Cde Gqobose was 96 years old when he transited, having been born in 1917. He is the oldest freedom fighter in South Africa. The other day I was talking with G.M. Kolisang, the first Secretary-General of the Basutoland Congress Party (BCP). He served under that Pan Africanist stalwart, Ntsu Mokhehle. Mokhehle later became Prime Minister of Lesotho. He was a great friend of Cde Gqobose. Kolisang told me that when he was doing Standard Six, Gqobs was already a teacher in 1939. He said he learned much from him. Kolisang is a lawyer by profession.

As a young man Gqobs enrolled as a soldier in the Second World War (1939-1945). He fought the Nazis forces of Adolf Hitler.

In 1959 there arose a serious contradiction in the politics of South Africa. Certain leaders started saying that the country of their forefathers belonged equally and legitimately to both the colonised African indigenous owners and the colonialists who had seized the African country at gun point and dispossessed the African people.

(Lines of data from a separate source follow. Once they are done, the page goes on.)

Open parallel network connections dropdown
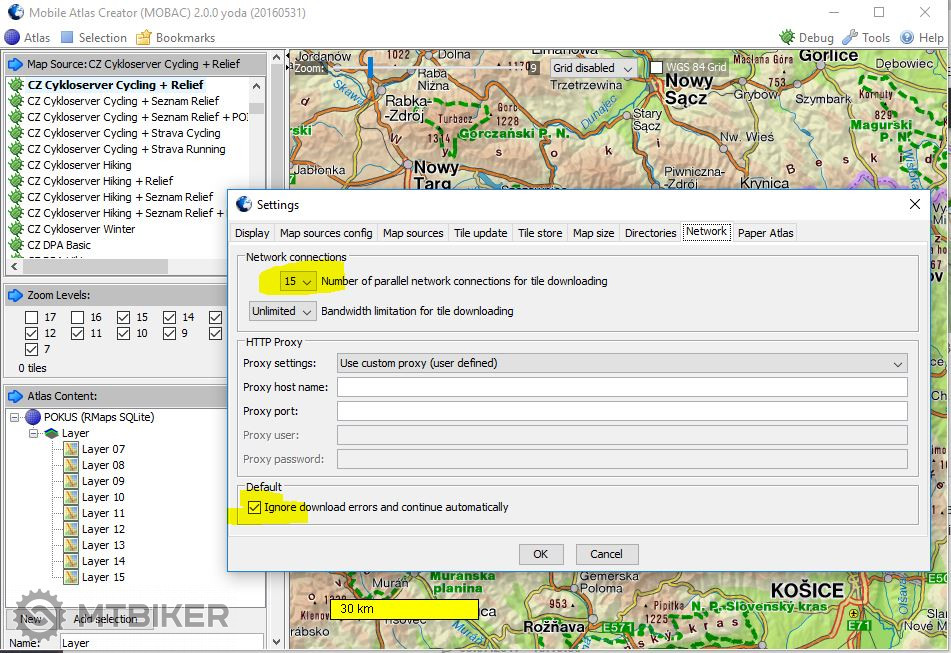 point(298,282)
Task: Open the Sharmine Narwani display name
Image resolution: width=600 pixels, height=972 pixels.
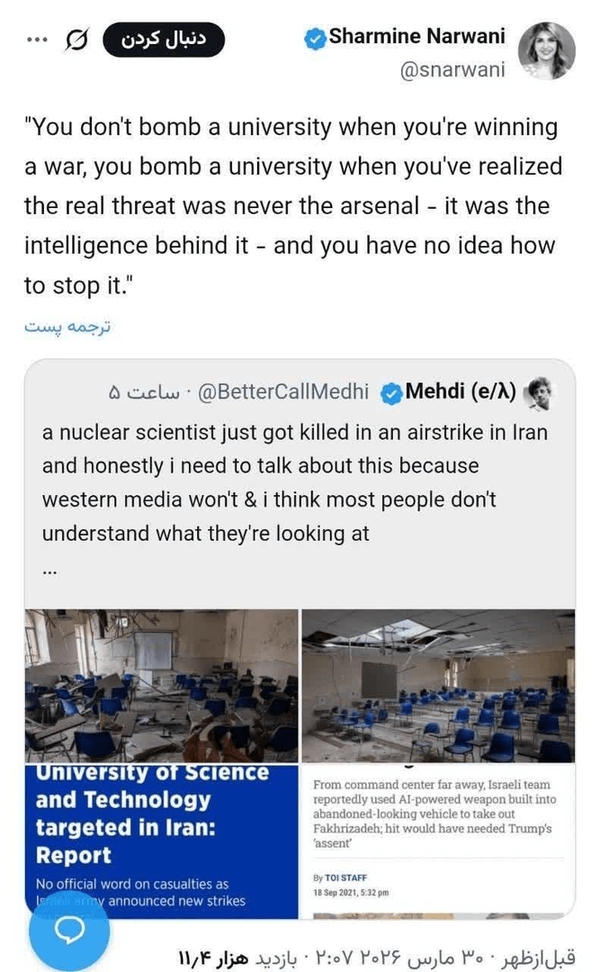Action: [417, 38]
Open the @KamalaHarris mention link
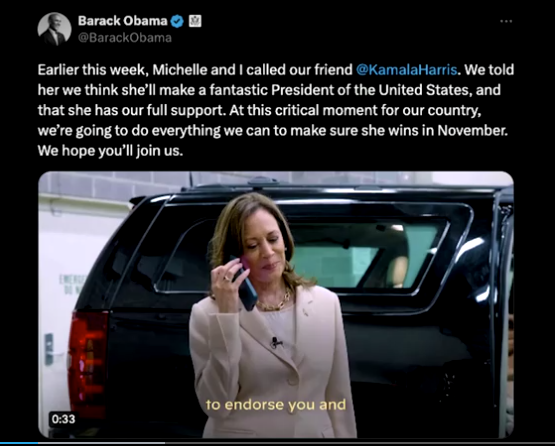This screenshot has height=446, width=555. tap(406, 70)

Gqobs disagreed. He became not only one of the founders of the Pan Africanist Congress of Azania, but also a founder of its military wing POQO later renamed the Azanian Peoples’ Liberation Army. This name came after that brilliant military prowess of General Gerald ‘Kibwe’ Kondlo and his comrades such as Enoch Zulu and Zeblon ‘Ojuku’ Mokoen; at the famous Battle of Villaperi where APLA taught colonialists a lesson, that their time was up.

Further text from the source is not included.